When we enter a new culture, we don’t just leave behind our familiar environment, food, people, jobs. We lose parts of ourselves and the way we used to function in our home culture. Not knowing how to speak a different language or adapt a new style of driving, working or relating to others is like taking a billion steps back in our development. We once again become little children who need to be taught the basics of survival in a new environment.
This is a stressful, enduring and often exhausting process – a journey we often aren’t willing to embark on.

But if we practice patience and presence, we might observe the changes taking place in and around us:
The first time we connect with a stranger over food, laughter and sign language.
The beauty of making a friend who opens up the mysteries of this new culture to us.
The moment we realize that our differences are what make us truly beautiful.
The strength of finding new words for new experiences.
The comfort of learning that we are still here, behind all the struggles and unfamiliarity. The joy of discovering new facets of our own personality and the richness that is now embedded deep inside our souls.
The peace that sweeps over us when we understand that this new normal is our new home.

mountain 1

And I wonder if culture shock can teach us something about our faith battles as well.
When the honeymoon phase is over and we learn that the world is darker, more lost and broken than we could imagine.
When our questions and doubts have become so big that easy answers won’t do.
When that hunger inside of us has turned into this giant hole eating us away.

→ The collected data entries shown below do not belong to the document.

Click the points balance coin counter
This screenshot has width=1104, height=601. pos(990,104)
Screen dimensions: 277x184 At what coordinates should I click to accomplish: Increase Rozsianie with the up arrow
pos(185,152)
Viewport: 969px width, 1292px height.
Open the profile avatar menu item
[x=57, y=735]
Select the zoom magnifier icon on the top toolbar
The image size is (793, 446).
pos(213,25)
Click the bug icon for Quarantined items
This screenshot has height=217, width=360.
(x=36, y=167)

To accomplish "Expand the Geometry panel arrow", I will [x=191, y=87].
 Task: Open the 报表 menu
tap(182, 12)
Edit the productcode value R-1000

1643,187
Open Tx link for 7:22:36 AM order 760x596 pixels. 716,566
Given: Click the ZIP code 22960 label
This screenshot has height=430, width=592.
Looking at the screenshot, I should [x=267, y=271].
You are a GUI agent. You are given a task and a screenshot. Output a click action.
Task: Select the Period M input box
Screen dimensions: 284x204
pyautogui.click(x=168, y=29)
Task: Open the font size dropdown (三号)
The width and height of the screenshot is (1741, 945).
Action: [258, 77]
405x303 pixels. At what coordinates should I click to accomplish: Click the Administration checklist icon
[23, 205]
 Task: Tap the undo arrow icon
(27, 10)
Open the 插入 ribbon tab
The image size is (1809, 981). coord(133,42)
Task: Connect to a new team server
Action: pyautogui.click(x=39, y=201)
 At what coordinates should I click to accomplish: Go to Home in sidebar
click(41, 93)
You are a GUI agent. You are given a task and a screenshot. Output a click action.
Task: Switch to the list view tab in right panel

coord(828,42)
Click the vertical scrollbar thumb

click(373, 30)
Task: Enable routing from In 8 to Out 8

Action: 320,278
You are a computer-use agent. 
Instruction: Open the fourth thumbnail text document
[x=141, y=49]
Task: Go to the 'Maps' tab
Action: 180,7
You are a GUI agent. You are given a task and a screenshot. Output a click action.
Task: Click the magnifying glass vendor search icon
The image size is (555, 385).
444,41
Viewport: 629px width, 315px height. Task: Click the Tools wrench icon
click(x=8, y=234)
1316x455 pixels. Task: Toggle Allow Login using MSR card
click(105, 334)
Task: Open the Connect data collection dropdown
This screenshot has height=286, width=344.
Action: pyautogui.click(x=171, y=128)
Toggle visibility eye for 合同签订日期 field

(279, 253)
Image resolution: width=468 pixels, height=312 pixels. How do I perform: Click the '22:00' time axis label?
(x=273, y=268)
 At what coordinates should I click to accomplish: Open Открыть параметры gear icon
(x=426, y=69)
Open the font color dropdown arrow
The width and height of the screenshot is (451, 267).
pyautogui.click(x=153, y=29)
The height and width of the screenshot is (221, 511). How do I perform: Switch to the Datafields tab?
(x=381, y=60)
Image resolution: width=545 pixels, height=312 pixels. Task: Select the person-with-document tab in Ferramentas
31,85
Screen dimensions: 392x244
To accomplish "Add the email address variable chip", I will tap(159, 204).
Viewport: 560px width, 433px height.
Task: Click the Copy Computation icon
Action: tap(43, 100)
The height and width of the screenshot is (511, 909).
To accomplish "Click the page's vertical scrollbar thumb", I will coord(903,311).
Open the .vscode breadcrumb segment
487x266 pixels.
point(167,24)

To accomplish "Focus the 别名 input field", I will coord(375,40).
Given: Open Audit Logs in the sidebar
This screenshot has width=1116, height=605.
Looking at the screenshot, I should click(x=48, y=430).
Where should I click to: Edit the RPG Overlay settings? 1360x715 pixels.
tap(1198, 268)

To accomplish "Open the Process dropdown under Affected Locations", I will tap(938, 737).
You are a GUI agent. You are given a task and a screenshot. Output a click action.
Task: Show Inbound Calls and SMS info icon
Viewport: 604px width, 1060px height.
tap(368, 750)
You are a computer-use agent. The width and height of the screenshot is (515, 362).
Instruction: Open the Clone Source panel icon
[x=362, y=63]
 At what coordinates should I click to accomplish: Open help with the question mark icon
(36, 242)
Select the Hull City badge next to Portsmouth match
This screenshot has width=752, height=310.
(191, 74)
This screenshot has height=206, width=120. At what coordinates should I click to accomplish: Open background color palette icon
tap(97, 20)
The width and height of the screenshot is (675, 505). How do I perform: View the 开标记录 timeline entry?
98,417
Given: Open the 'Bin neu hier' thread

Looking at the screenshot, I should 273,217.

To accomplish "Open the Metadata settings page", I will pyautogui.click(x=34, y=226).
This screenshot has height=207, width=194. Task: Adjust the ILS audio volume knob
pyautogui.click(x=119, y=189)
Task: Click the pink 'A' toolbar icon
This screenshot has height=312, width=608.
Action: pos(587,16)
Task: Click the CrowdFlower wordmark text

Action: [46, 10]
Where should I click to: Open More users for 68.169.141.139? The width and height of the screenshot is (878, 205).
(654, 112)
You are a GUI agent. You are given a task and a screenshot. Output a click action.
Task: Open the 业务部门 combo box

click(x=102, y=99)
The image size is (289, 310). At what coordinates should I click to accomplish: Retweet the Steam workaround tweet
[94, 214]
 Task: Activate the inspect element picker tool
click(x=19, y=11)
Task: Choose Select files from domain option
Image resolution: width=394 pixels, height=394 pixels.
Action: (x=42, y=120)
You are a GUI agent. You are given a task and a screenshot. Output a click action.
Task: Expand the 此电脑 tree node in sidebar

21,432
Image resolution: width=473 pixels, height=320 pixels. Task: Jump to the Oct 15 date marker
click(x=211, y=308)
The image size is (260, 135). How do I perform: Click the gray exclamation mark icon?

When we wrestle with our beliefs and the nature of faith itself, we might have to lean right in rather than run away.
We might have to get lost for a while and return to the basics.
We might have to let go of who we used to be in our old lives with our old selves and grieve our losses.
We might have to fight for survival, keep asking, seeking, waiting and feel exhausted most of the time.

mountain 2
We might have to practice gratitude and patience and presence to observe the changes taking place in and around us:
The first time we connect with people from other backgrounds, belief systems and lifestyles to find out that our differences are what make us truly beautiful.
The strength of speaking our thoughts out loud and putting new words to new discoveries.
The beauty of meeting others out there in the ambiguity of it all who hold and protect our thoughts and questions.
The comfort of encountering God in unexpected places and learning that He is so much more than we could have ever known.
The pure joy of allowing him to unearth the depths and richness that are still inside of us.
The peace that sweeps over us when we understand that this new normal is our new home – the beautiful wilderness, the familiar unknown – the place where He has always been waiting for us.